* [SOURCE EXTRACT]:
In 1923 when Savage was 30 years old, she won a scholarship to study at the Fontainebleau School of Fine Arts in France, but was denied admission due to her complexion.
According to The Guardian, a typewritten letter from the admissions committee read that “it would not be wise to have a colored student… as complications would arise, and the student would suffer most from these complications”
Ikemoto said: “The white women would feel uncomfortable sharing accommodations on the ship, sharing a studio, sharing living spaces. She alerted the press, [and] it made headlines. As a black woman during the Jim Crow era in the 1920s, it was really extraordinary.”
Harlem community members supported her. WEB Du Bois reportedly wrote letters on her behalf to fight for her admission and in 1929, she was permitted to study in France. She returned from her studies during the Depression and founded her own art studio and school where she gave free art lessons.

* [REQUIRED TASK 1]:
In the passage on Savage and the Fontainebleau School of Fine Arts, what year was she finally permitted to study in France?
* [REQUIRED TASK 2]:
Please extend the passage on Savage and the Fontainebleau School of Fine Arts, picking up right after its last sentence.

* [RAW DATA]:
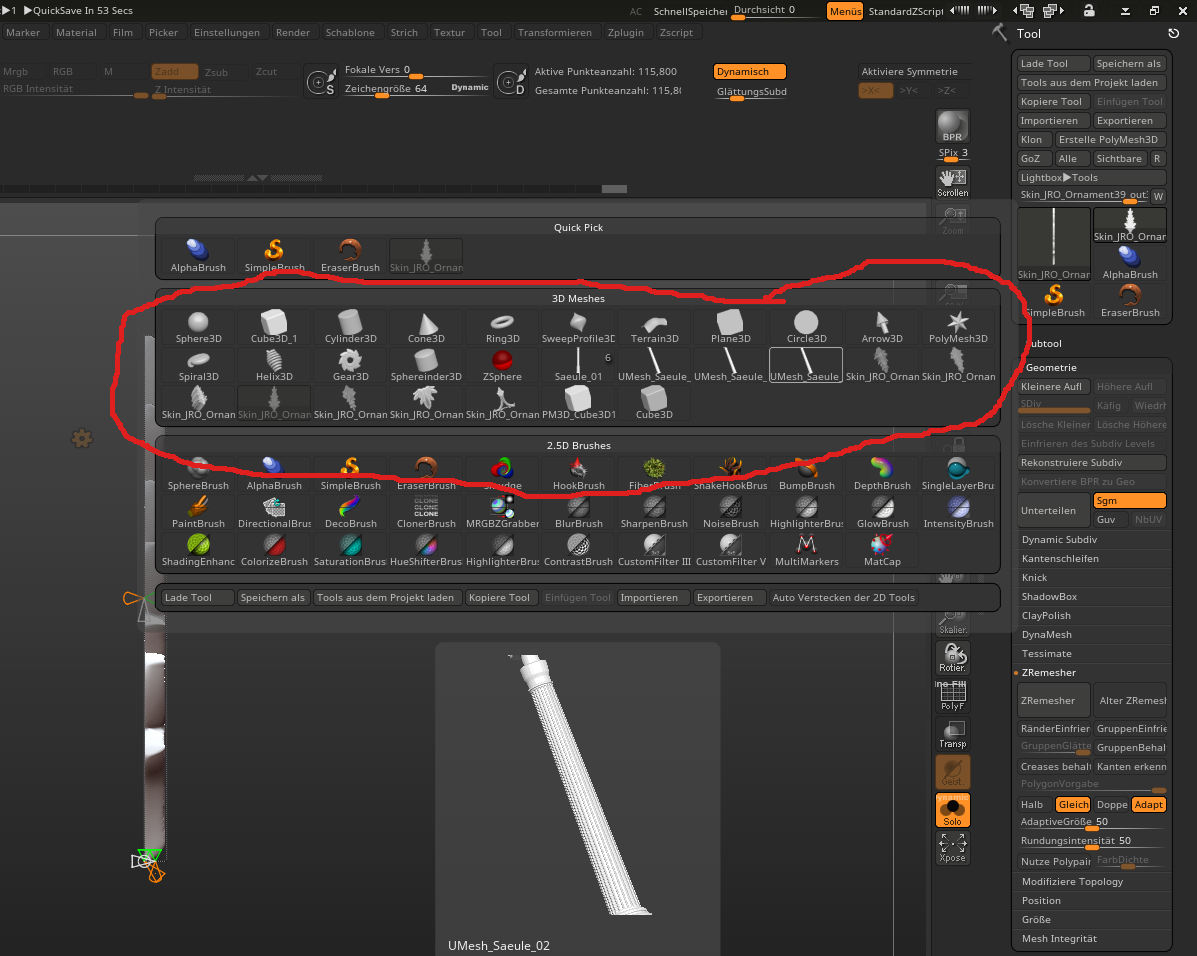Viewport: 1197px width, 956px height.
Task: Disable the Sgm smoothing toggle
Action: click(x=1129, y=501)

* [WRITTEN REPLY 1]:
1929

* [WRITTEN REPLY 2]:
She would later found the Savage Studio of Arts and Crafts in 1932. Her studio, according to reports, was the foundation for some of the most well-known figures of the Harlem Renaissance.
Savage taught renowned painters like Jacob Lawrence of the great African American migration north, abstract painter Norman Lewis, portrait artist Gwendolyn Knight and Charles Alston, famed for his bust of Martin Luther King Jr, which was the first artwork of an African American in the White House.
Savage sculpted portrait busts of African American leaders, including NAACP leader James Weldon Johnson. During the 1939 New York World’s Fair, Savage was commissioned to make a sculpture and produced a monumental work called “Lift Every Voice and Sing”. World’s Fair officials changed the name to The Harp.
“The strings of the harp are formed by the folds of choir robes worn by 12 African American singers,” Ikemoto explained. “Then, the soundboard of the harp is formed by the hand of God.” Five million visitors saw The Harp and it became one of the Fair’s most photographed objects.
Unfortunately, the 16 feet high piece, made of painted plaster, Ikemoto noted was destroyed and smashed by clean-up bulldozers at the end of the fair. So much of Savage’s artwork no longer exists today.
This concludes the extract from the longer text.